If you’re skeptical about this, here’s one more way to demonstrate it. Because U.S. Senate terms are six years, they are out of sync with the cycle in which presidential and gubernatorial elections alternate every two years. Senate elections are just as likely to be in presidential or gubernatorial years. Going back to 1972 there have been 14 U.S. Senate elections in Minnesota. Democrats have won seven of them, and Republicans have won seven.

But if you break the Senate elections down by whether they coincided with presidential or gubernatorial  election years, it turns out that…

DFLers have won the Senate race in five out of seven of the elections that were held in presidential years and Republicans have won five of the seven elections held in gubernatorial election years. I offer this only as corroboration of the hypothesis that high turnout  (presidential election years) helps DFLers on the Minnesota ballot and low turnout (gubernatorial years) helps the Repubs. I’m certain that Norm Coleman would have beaten Al Franken if not for the significant jump in DFL turnout associated with the Obama campaign.

Like most states, Minnesota used to have two-year terms for governors. New Hampshire and Vermont are the only states that still have two-year terms. From statehood until the 1880s, Minnesota held its gubernatorial elections in odd-numbered years. Then, in 1962, Karl Rolvaag became the first governor elected to a four-year term.

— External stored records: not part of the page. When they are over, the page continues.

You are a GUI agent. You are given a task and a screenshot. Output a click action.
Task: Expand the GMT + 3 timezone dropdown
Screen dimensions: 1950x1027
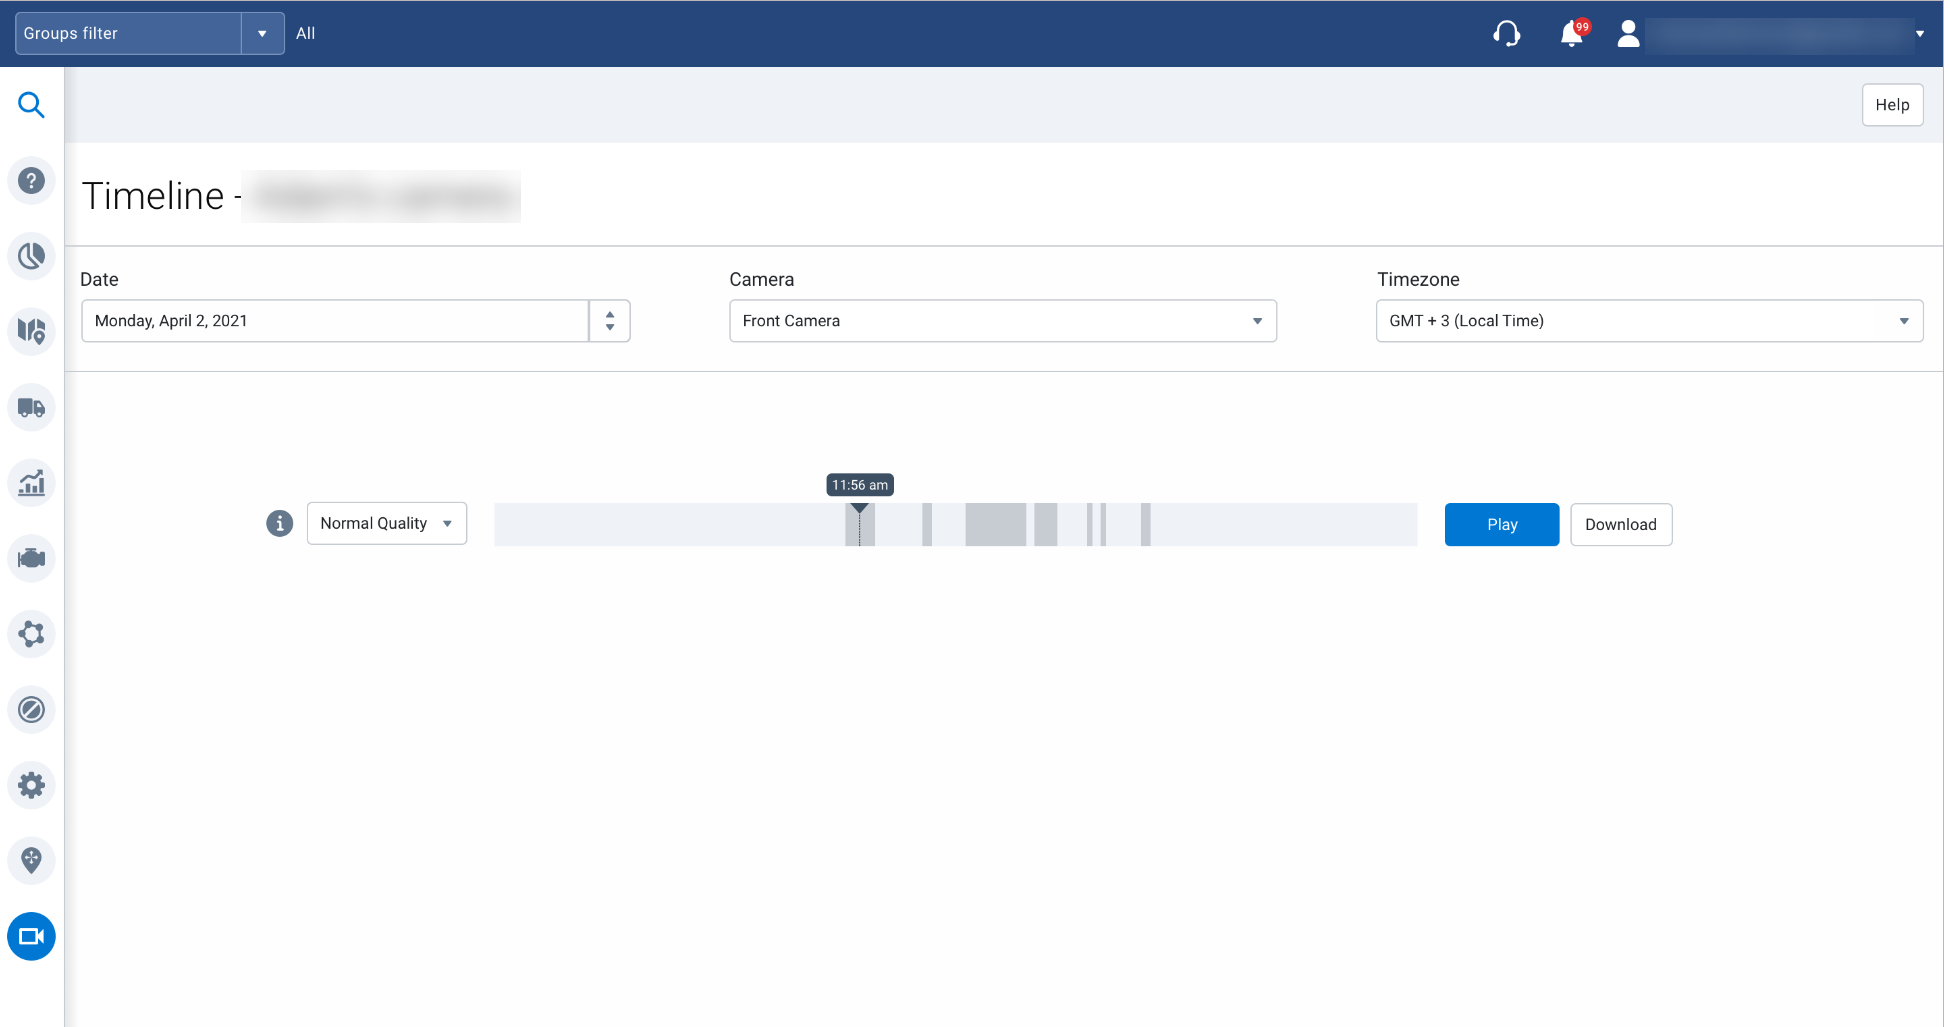(1648, 321)
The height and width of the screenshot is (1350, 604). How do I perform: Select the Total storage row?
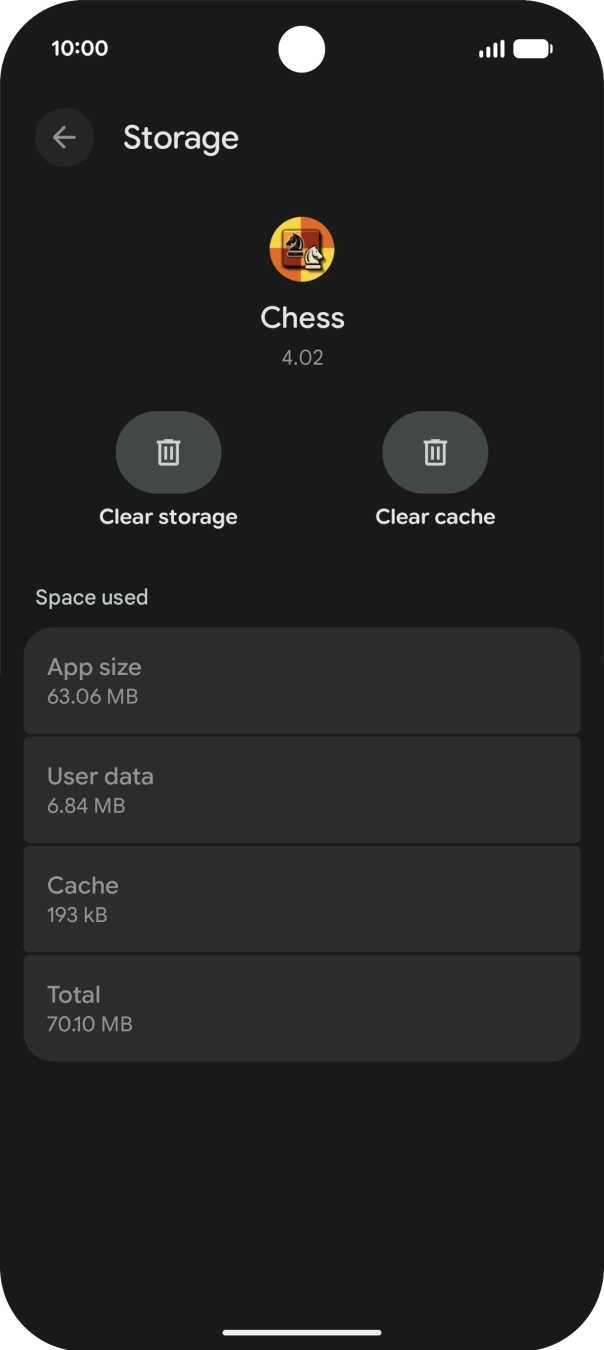(x=302, y=1007)
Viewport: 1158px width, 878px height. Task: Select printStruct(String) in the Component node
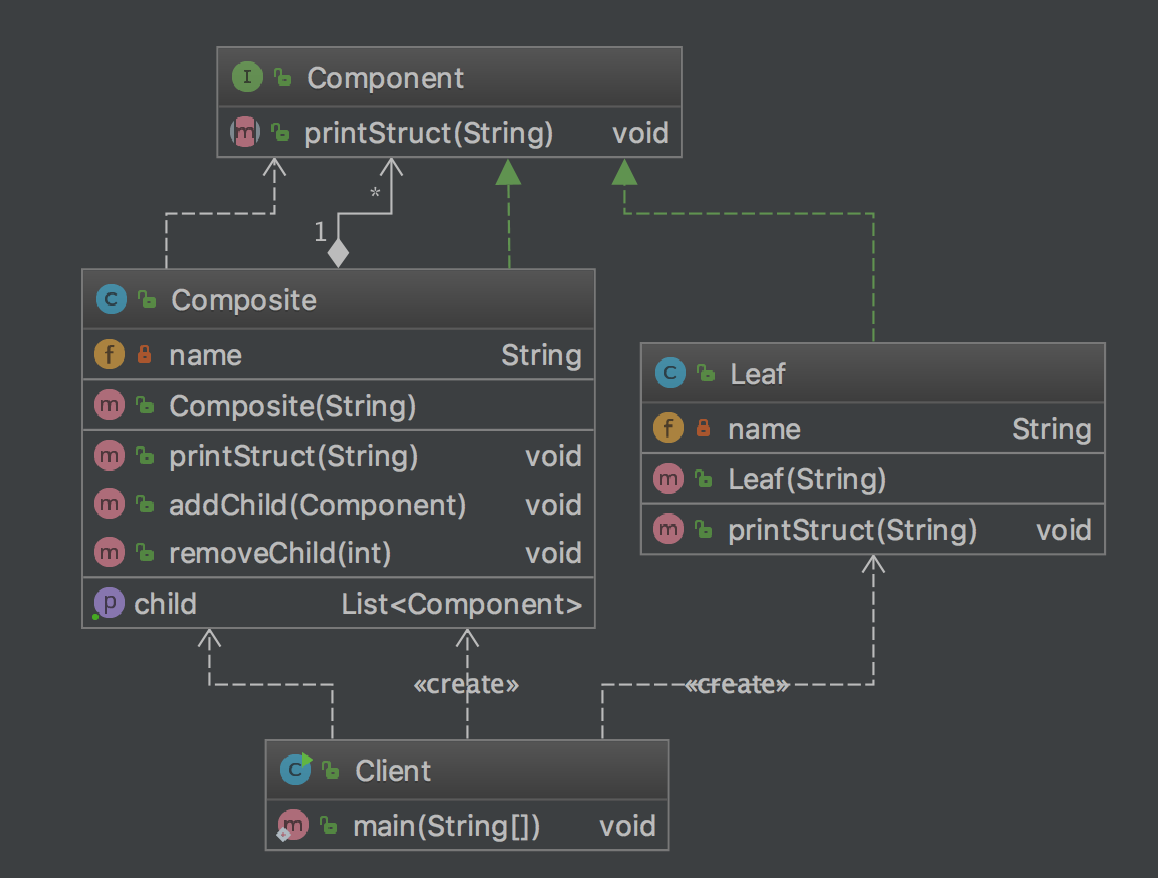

I don’t know if any thought was given to whether the state wanted its guv election aligned with presidential or mid-term election years, but 35 states ended up in the midterm years.

If I’m right — that this represents a permanent Repub advantage in guv elections and is at least a partial, if seldom-mentioned, explanation for Republican guv success — there isn’t much the DFL can do about it except try to turn out its base without the benefit of a presidential updraft.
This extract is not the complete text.